The Department of Health and Human Services is moving from “pay and chase” to real-time AI screening across Medicare, Medicaid, CHIP and the Marketplace.
The US Department of Health and Human Services has launched an artificial intelligence initiative aimed at detecting fraud and waste across federal health programmes, building on a strategy first outlined in February that promises to replace the federal “pay and chase” model with real-time screening of claims before they are paid. Reuters reported the development on Wednesday.
The programme covers Medicare, Medicaid, the Children’s Health Insurance Programme and the Health Insurance Marketplace, according to the joint HHS announcement from earlier this year.
In that February rollout, HHS Secretary Robert F. Kennedy Jr, Vice President JD Vance and CMS Administrator Mehmet Oz framed the shift as moving from a decades-old approach of paying claims first and investigating later to what the agency calls a “detect and deploy” model, using AI tools to flag suspicious claims at the point of adjudication.
The numbers behind the push are large enough to explain the urgency. Medicare’s fee-for-service programme alone made an estimated $28.83bn in improper payments in fiscal 2025, according to a CMS fact sheet; Medicare Part C added another $23.67bn.
A separate Government Accountability Office report in April put government-wide improper payments at roughly $186bn for the year, with the bulk concentrated in five programmes, including Medicare and Medicaid.
The regulatory vehicle behind the initiative is a formal Request for Information that HHS and CMS opened in late February, soliciting industry input on analytics methodologies, AI tooling and data-sharing approaches.

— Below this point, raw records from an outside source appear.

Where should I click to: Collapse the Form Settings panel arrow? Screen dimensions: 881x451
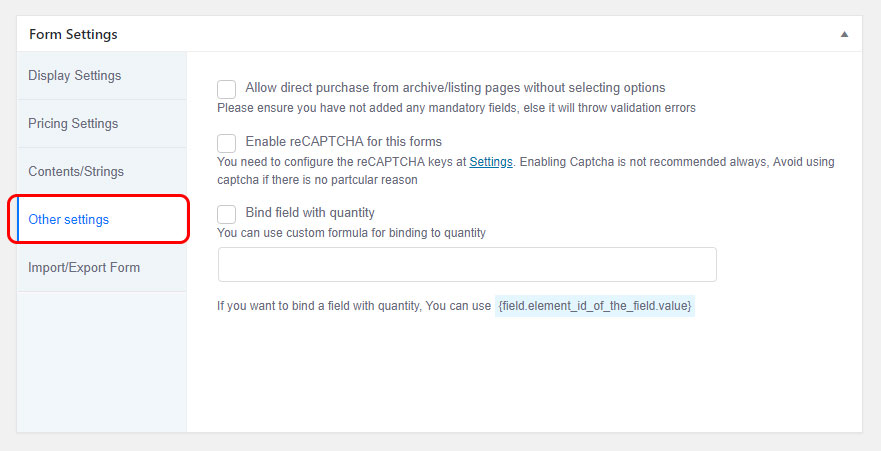coord(844,34)
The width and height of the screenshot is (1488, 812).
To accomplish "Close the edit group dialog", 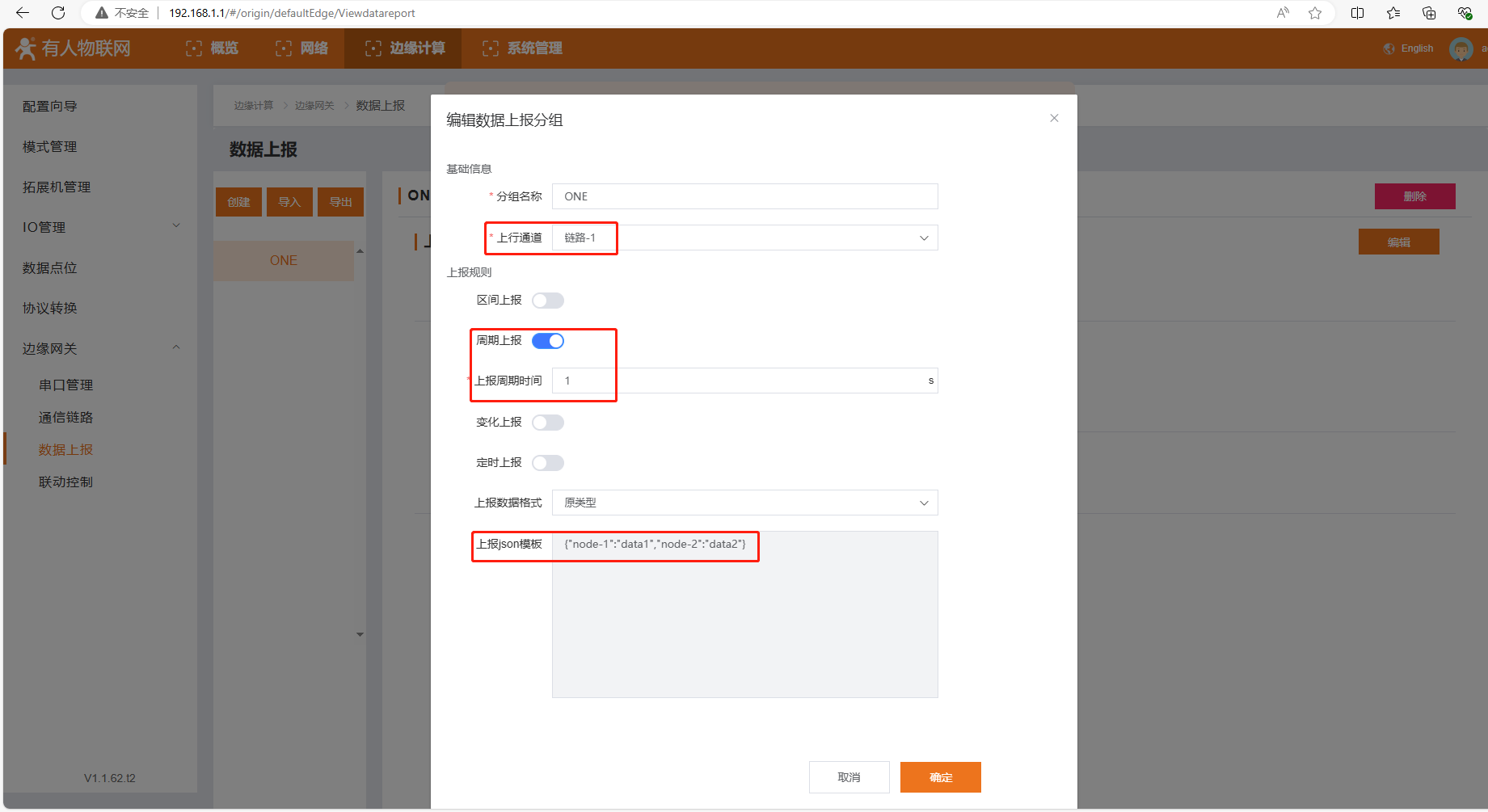I will tap(1054, 118).
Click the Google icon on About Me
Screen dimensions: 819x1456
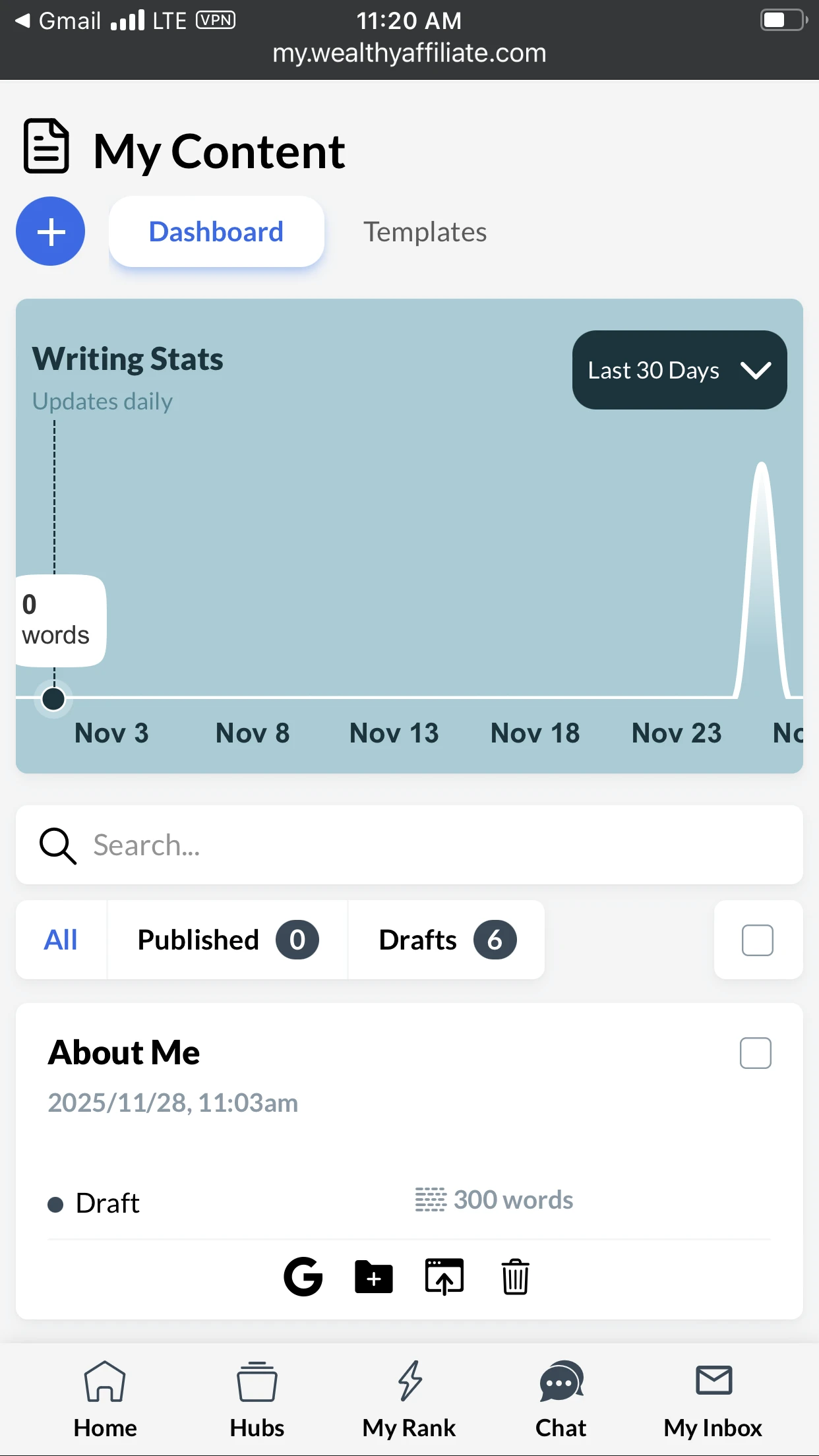tap(303, 1277)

The RFI closed on 30 March and feeds into a planned proposed rule that CMS has been calling CRUSH, for “Comprehensive Regulations to Uncover Suspicious Healthcare”.

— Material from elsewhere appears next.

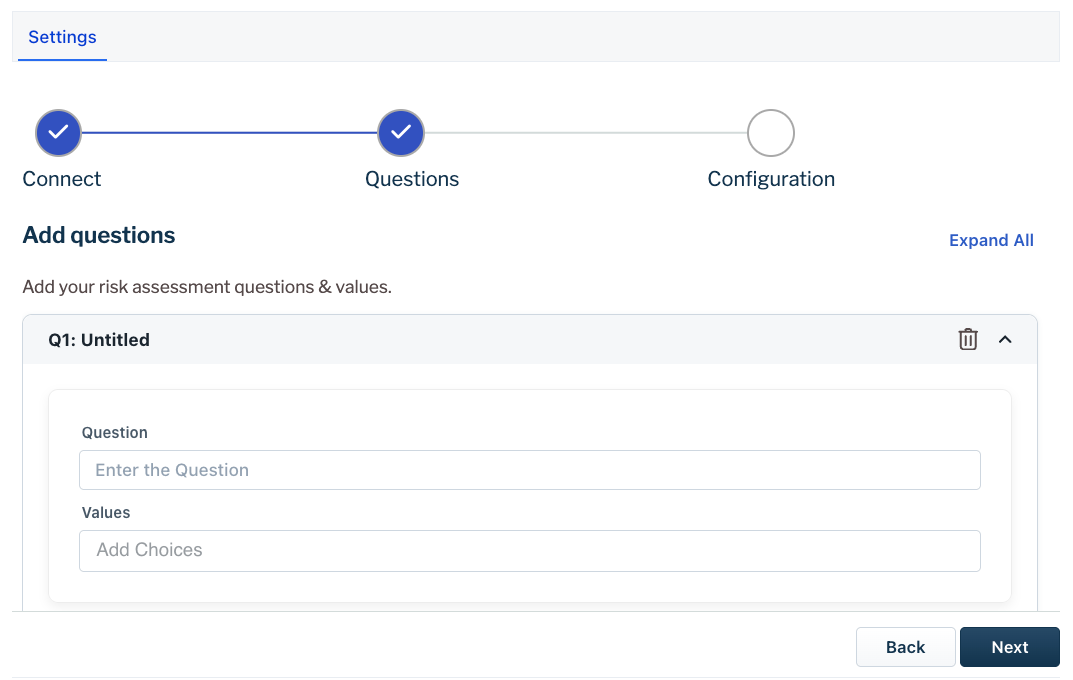Jump to the Configuration step label
Screen dimensions: 1073x680
(x=771, y=179)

The May initiative appears to be the operational step that follows from that consultation, although neither HHS nor CMS has yet published the full vendor list or technical architecture behind it.

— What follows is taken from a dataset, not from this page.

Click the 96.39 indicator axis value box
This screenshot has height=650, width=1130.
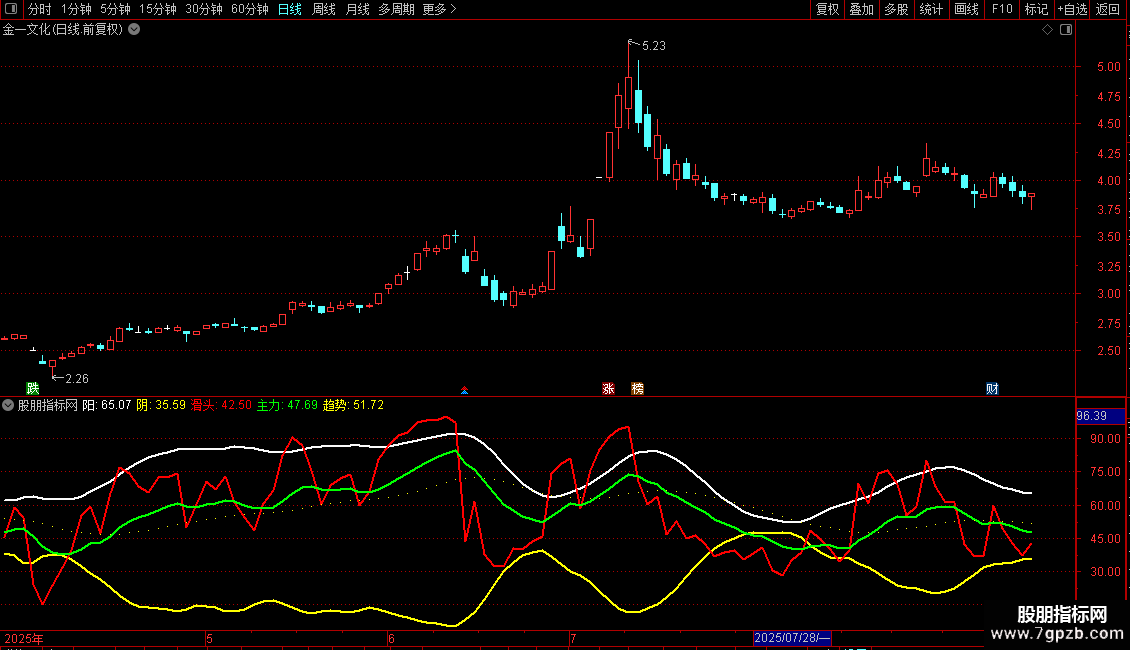click(1100, 416)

Pilots have been running in parallel. The HHS Office of Inspector General has tested a machine-learning model that scores providers for billing behaviour statistically associated with fraud and abuse, and CMS reported that total Medicare programme-integrity savings rose 59% in fiscal 2025, from $26.3bn the previous year to $41.9bn.
The agency attributes part of that jump to enhanced screening of new enrolees, including a six-month nationwide moratorium on new home health and hospice enrolments that took effect on 13 May.
The substantive risk in moving from post-payment review to pre-payment AI screening is what false positives do to providers. A flagged claim that delays payment to a legitimate practice, particularly a small one, is a material liquidity event. Industry groups have already pressed CMS, through the RFI process, for clear appeal rights and human review thresholds before any AI-flagged denial becomes final. None of those guardrails have yet been written into rule.
What HHS has not disclosed: which model vendors are being used, whether the system will operate on de-identified or fully identifiable claims data, and how the agency will audit the models’ own error rates.
The CRUSH rulemaking is the document those answers will eventually have to live in. For now, the initiative goes live against a backdrop of unusually large improper-payment numbers and a federal appetite for AI in compliance that is, by recent standards, unusually high.